Allocution de bienvenue de Mme Michèle André, présidente de la délégation aux droits des femmes et à l'égalité des chances entre les hommes et les femmes

Mesdames et Messieurs les Présidents,

Mes chères collègues sénatrices,

Mesdames, Messieurs,

Chers amis,

Je suis très heureuse de vous accueillir en cette Journée de la Femme au Palais du Luxembourg - c'est le centième anniversaire de la lutte de Clara Zetkin, signalons-le - au nom de la délégation sénatoriale aux droits des femmes et à l'égalité des chances entre les hommes et les femmes que j'ai l'honneur de présider.

Je salue Christiane Kammermann, Gisèle Printz, Muguette Dini et Anne-Marie Payet, membres de la délégation, qui sont déjà avec nous ce matin, mais d'autres collègues nous rejoindront dans la journée.

Notre délégation parlementaire comporte, comme sa jumelle de l'Assemblée nationale, 36 parlementaires - 29 sénatrices et 7 sénateurs - issus des différents groupes politiques du Sénat. Notre mission est double : contribuer à l'information du Parlement sur tout ce qui a trait aux droits des femmes et à l'égalité entre les sexes et, en second lieu, veiller à ce que ceux-ci soient pris en compte par notre Assemblée lors de la discussion de projets ou de propositions de loi susceptibles d'avoir un impact sur la condition de la femme et l'égalité. Nous prenons très à coeur ce rôle de vigie et je crois qu'avec le temps nos collègues sont de plus en plus attentifs à nos recommandations.

Dans le prolongement de notre mission d'information, j'ai souhaité que nous organisions chaque année, à l'occasion de la Journée internationale de la Femme, une rencontre qui nous permette de débattre avec d'autres responsables politiques ou administratifs ou avec des représentants de ce qu'on appelle la « société civile », d'une question qui intéresse la situation des femmes aujourd'hui.

Je crois beaucoup à l'importance de ces échanges pour nous permettre, à nous comme à vous, de prendre la mesure de la réalité. C'est ainsi qu'en mars 2009, nous avions invité une cinquantaine de femmes remarquables, qui venaient d'accéder aux responsabilités de maire de leur commune à l'occasion des élections municipales de 2008. Elles nous avaient fait part de leur retour d'expérience et de la façon dont elles voyaient l'exercice de leur mandat.

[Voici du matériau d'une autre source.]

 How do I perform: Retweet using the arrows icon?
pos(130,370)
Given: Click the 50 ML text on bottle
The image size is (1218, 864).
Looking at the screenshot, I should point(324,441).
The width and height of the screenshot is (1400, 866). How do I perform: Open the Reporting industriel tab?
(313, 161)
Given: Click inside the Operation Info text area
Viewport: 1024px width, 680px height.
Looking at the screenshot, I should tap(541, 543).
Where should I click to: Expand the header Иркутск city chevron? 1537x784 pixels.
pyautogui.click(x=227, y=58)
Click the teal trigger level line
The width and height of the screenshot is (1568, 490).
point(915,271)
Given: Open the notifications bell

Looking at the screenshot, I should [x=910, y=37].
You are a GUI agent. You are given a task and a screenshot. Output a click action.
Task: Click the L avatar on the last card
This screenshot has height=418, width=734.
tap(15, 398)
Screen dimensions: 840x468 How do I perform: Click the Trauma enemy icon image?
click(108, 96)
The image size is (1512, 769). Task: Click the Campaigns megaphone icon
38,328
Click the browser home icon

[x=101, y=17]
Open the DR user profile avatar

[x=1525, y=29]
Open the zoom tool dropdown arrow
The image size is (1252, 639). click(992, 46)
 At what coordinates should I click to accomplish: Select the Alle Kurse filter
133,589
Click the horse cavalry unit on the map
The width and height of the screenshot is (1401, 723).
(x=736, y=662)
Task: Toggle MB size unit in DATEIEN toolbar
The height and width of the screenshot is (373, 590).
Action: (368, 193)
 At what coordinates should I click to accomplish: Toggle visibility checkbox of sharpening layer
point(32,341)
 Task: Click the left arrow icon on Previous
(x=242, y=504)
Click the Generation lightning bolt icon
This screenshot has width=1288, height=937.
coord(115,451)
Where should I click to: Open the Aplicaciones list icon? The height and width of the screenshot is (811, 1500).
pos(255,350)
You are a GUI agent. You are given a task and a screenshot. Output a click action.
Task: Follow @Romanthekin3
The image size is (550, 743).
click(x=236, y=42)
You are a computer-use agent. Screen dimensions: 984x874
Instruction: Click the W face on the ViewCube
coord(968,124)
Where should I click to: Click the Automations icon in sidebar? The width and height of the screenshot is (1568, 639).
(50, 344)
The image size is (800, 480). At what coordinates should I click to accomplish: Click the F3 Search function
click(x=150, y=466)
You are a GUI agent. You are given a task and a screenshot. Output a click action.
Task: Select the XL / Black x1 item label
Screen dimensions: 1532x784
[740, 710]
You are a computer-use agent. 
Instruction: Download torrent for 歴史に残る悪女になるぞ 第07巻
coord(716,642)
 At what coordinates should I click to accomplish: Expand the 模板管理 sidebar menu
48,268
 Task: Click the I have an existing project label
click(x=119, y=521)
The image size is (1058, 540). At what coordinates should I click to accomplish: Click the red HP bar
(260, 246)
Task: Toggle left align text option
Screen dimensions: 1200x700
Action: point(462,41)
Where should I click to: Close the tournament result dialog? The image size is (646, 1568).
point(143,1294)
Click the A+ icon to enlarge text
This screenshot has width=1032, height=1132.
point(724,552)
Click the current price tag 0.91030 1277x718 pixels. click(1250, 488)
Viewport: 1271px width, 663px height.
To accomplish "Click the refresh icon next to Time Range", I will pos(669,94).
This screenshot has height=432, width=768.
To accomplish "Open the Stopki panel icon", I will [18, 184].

Mes collègues sénatrices et sénateurs et moi-même gardons un excellent souvenir de ces échanges. Ils nous ont confirmé que les femmes avaient davantage d'obstacles à surmonter pour accéder à ces responsabilités, qu'elles avaient, moins que leurs collègues ou rivaux masculins, le droit à l'erreur, mais que, grâce à leur courage et à leur détermination, elles pouvaient néanmoins s'affirmer, gagner la confiance de leurs concitoyens et contribuer de façon très positive au renouvellement de la vie politique locale.

Ces témoignages nous sont précieux car ils nous montrent la voie du combat que nous devons mener pour la dignité des femmes et pour l'égalité véritable : les discriminations et les injustices existent et nous ne devons pas nous lasser de les dénoncer, sans pour autant nous laisser enfermer dans un rôle d'éternelle victime qui nous maintiendrait insidieusement dans une posture d'assistance et donc de sujétion. Il ne faudrait pas retomber dans cette situation d'« incapables majeures », où le code civil de Napoléon nous avait enfermées, qui nous a coûté si cher et dont il a fallu tant de temps pour sortir.

Ce message de courage et d'espoir, je souhaite que nous le conservions quelque part dans notre esprit en abordant les crimes dits d'honneur et les mariages forcés dont la terrible réalité nous renverra aux aspects les plus sombres de la condition de la femme aujourd'hui.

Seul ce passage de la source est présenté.